Адмирал схватился за голову: «Какой позор!»

Берзинь не мог сказать, как он старался, помнил, из-под ареста по ночам лупил через городьбу и ходил к японке, никто, кроме часовых, не знал об этом, и все старались ради адмирала и советовали Янке стараться и ублаготворить экономку самурая, и он по ночам отдаивал корову, чтобы не заболело вымя. Но сказать всего этого нельзя адмиралу, приходилось съедать оплеухи.

– Я не забыл интересы вашего превосходительства, – оправдывался Мусин-Пушкин. – Я посылал доить унтер-офицера... Матросы отказывались, говорили, что не казацкое дело...

– Я вам этого не прощу, – сказал Путятин в то время, как Берзинь и часовой внесли два кувшина из-под сакэ, наполненные молоком. – А ты ступай под арест и там сиди, пока не будет суда, – сказал адмирал. – Спасибо тебе, братец, но закон есть закон...

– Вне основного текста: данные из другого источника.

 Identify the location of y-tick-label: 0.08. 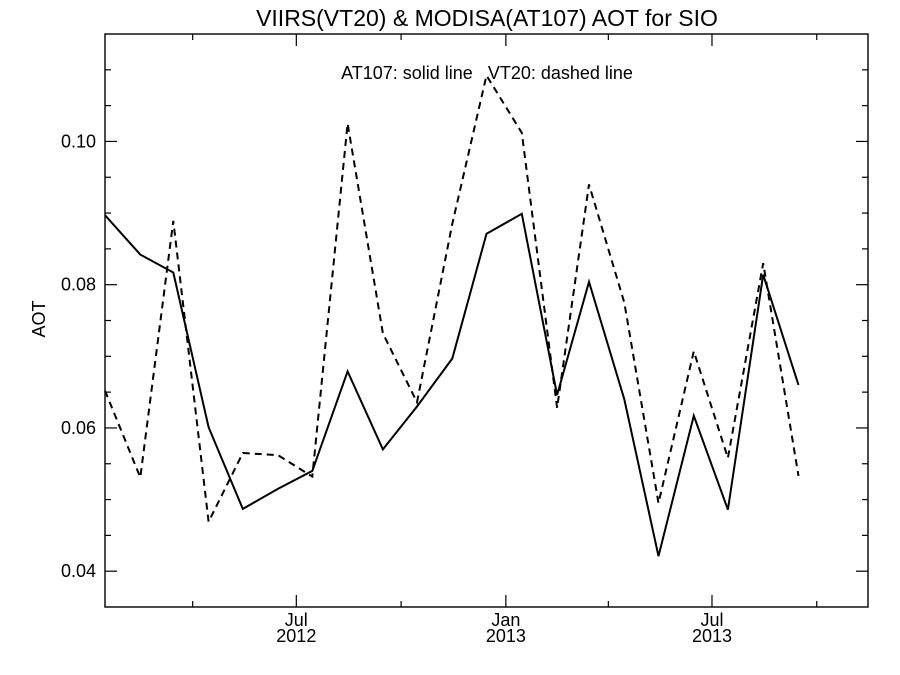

– Разрешите освободить его в таком случае! – закричал Мусин-Пушкин. – Зачем так издеваться надо мной?

– Ах, это вы за себя так беспокоитесь?

– Я служу верой и правдой... У меня были дисциплина и порядок! Экономку, как подданную иностранного государства, я не смел привлечь в свидетельницы.

– Это всегда так. Все иностранки отступаются от своих кавалеров, если дело грозит судом. Значит, и в Японии как в Европе! Это верно. Не знаю, откуда берутся сюжеты для «Кавказских пленников»? Неужели на Кавказе женщина преданней и благородней, чем всюду? Я ничего подобного в жизни не видел. Жаль! Я думал, что японки не таковы!

– Точно так, ваше превосходительство, они бессердечны.

– Я сегодня больше не могу продолжать наш разговор. Идите в лагерь и наведите там дисциплину.

«Больше никогда не буду так стараться и заботиться о нравственном самосознании!» – подумал Пушкин, идя из храма по пустырю к лагерным воротам.

За храмом Хонзенди раздавался оглушительный дружный хохот молодых голосов. Все офицеры и юнкера там.

Шел бой петухов. Юнкера, стравливая своих любимцев, с криками хватали петухов, кидали их на противников.

– Где вы петухов раздобыли? – спрашивал Сибирцев.

– Пока вы не были в Хэда, тут много воды утекло! – отвечал Зеленой.

– Капитан может задать вам распеканцию, – заметил Шиллинг.

– Что вы! Наш капитан уже другой!

Тут раздался всеобщий восторженный крик. Большой петух был сбит маленьким рыжим соперником.

Юнкера велели японцам забирать петухов, и сборище стало расходиться. Обсуждались выигрыши. Четверо юнкеров бойко и бодро шагали в ногу одной шеренгой.